DIXIÈME QUESTION.– La loi 20/2021, en ce qu’elle instaure comme unique mesure réelle de sanction une indemnité de 20 jours de rémunération par année de service en faveur des victimes d’abus n’ayant pas réussi en ordre utile une procédure de sélection, est-elle contraire à la jurisprudence établie par la Cour dans l’arrêt du 7 mars 2018, Santoro (12), selon laquelle, dans le secteur public, une indemnité ne suffit pas pour se conformer à la directive, celle-ci devant être accompagnée d’autres mesures de sanction supplémentaires effectives, proportionnées et dissuasives?

ONZIÈME QUESTION.– La loi 20/2021, en ce qu’elle fixe à 20 jours de rémunération par année de service, plafonnés à douze mois de salaire, l’indemnité en faveur des victimes d’abus n’ayant pas réussi en ordre utile une procédure de sélection, est-elle contraire aux principes du droit de l’Union de réparation intégrale adéquate et de proportionnalité, dès lors qu’elle exclut de la réparation le manque à gagner ainsi que d’autres postes d’indemnisation ou de compensation, tels que, par exemple, ceux découlant de la perte de chance (notion utilisée par la Cour dans l’arrêt du 7 mars 2018, Santoro, C-494/16, EU:C:2018:166); de l’impossibilité d’acquérir la qualité de travailleur à durée indéterminée en raison de l’absence d’organisation des procédures de sélection dans les délais légaux, ou de l’impossibilité d’être promu ou de progresser dans la hiérarchie administrative; du préjudice moral résultant de l’absence de protection inhérent à toute situation d’emploi précaire; du licenciement, lorsque la victime d’abus répond à certaines conditions d’âge et de genre (par exemple, les femmes de plus de 50 ans) et qu’il n’existe pour elle aucun marché alternatif de l’emploi; ou encore de la réduction des pensions de retraite?

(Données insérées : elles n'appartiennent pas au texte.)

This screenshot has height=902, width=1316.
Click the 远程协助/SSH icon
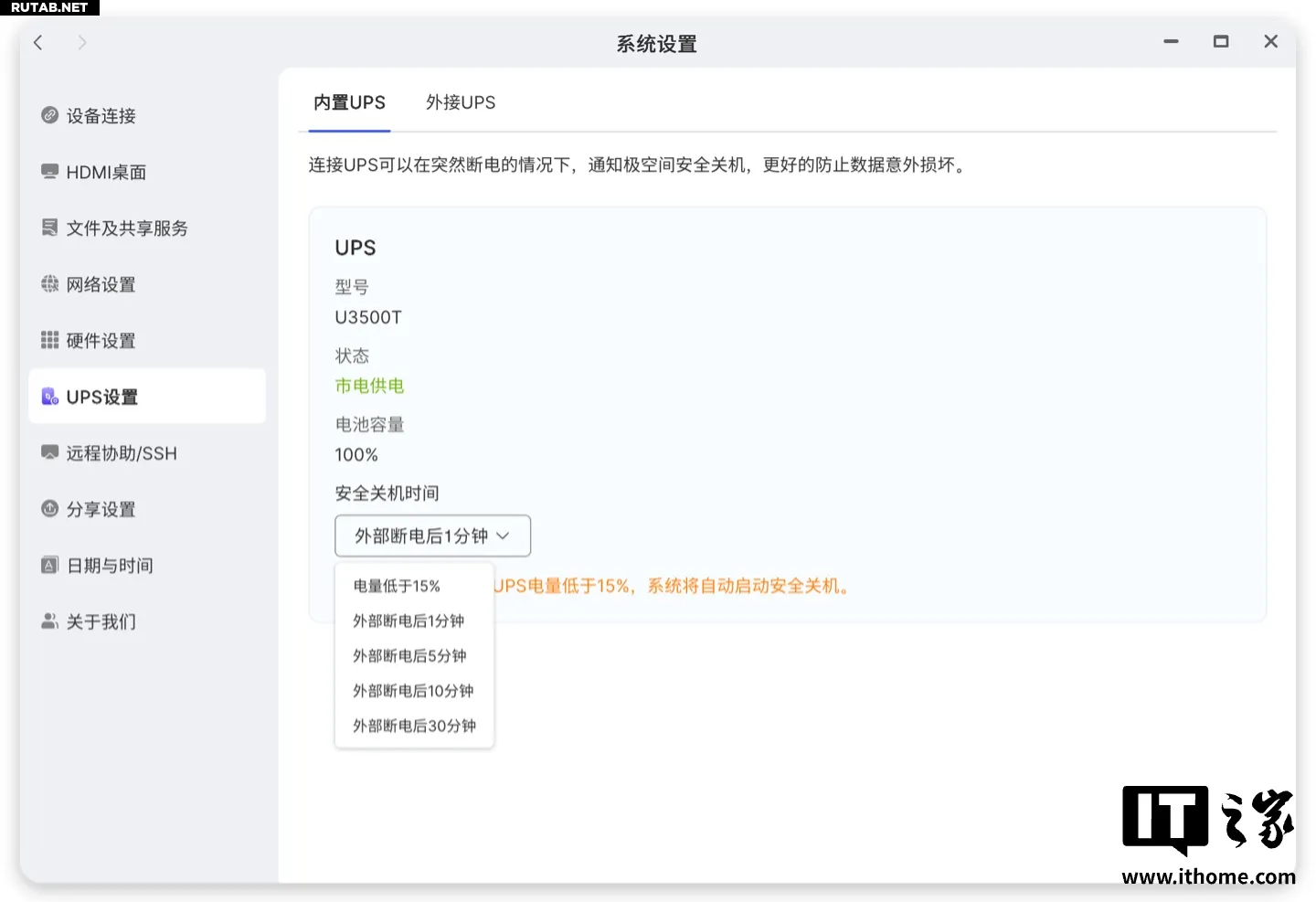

DOUZIÈME QUESTION.– La loi 20/2021, en ce qu’elle fixe une indemnité maximale de 20 jours de rémunération par année de service, plafonnés à douze mois de salaire, est-elle contraire au droit de l’Union à la lumière des arrêts du 2 août 1993, Marshall (13), et du 17 décembre 2015, Arjona Camacho (14), en vertu desquels le droit de l’Union s’oppose à ce que la réparation du préjudice subi par une personne lésée par un licenciement soit a priori limitée par un plafond maximal?


(1)  Directive 1999/70/CE du Conseil, du 28 juin 1999, concernant l’accord-cadre CES, UNICE et CEEP sur le travail à durée déterminée (JO 1999, L 175, p. 43).

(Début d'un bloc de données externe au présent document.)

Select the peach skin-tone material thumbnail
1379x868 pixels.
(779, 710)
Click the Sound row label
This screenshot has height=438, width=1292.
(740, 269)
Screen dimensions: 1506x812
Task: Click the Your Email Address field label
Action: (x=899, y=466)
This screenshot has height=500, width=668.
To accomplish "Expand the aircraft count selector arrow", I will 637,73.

(2)  Arrêt du 17 avril 2018, Egenberger (C-414/16, EU:C:2018:257).

(3)  Arrêt du 15 avril 2008, Impact (C-268/06, EU:C:2008:223).

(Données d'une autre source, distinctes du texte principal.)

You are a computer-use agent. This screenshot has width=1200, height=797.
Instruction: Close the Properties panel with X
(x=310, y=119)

(4)  Arrêt du 25 octobre 2018, Sciotto (C-331/17, EU:C:2018:859).

(5)  Arrêt 13 janvier 2022, MIUR et Ufficio Scolastico Regionale per la Campania (C-282/19, EU:C:2022:3).

(6)  Arrêt du 13 mars 2014, Nierodzik (C-38/13, EU:C:2014:152).

(7)  Arrêt du 14 septembre 2016, de Diego Porras (C-596/14, EU:C:2016:683).

(8)  Ordonnance du 2 juin 2021, SUSH et CGT Sanidad de Madrid (C-103/19, non publiée, EU:C:2021:460).

(9)  Ordonnance du 9 février 2017, Rodrigo Sanz (C-44[3]/16, EU:C:2017:109).

(10)  Arrêt du 14 septembre 2016, Pérez López (C-16/15, EU:C:2016:679).

(11)  Arrêt du 21 novembre 2018, de Diego Porras (C-619/17, EU:C:2018:936).

(12)  Arrêt du 7 mars 2018, Santoro (C-494/16, EU:C:2018:166).

(13)  Arrêt du 2 août 1993, Marshall (C-271/91, EU:C:1993:335).

(14)  Arrêt du 17 décembre 2015, Arjona Camacho (C-407/14, EU:C:2015:831).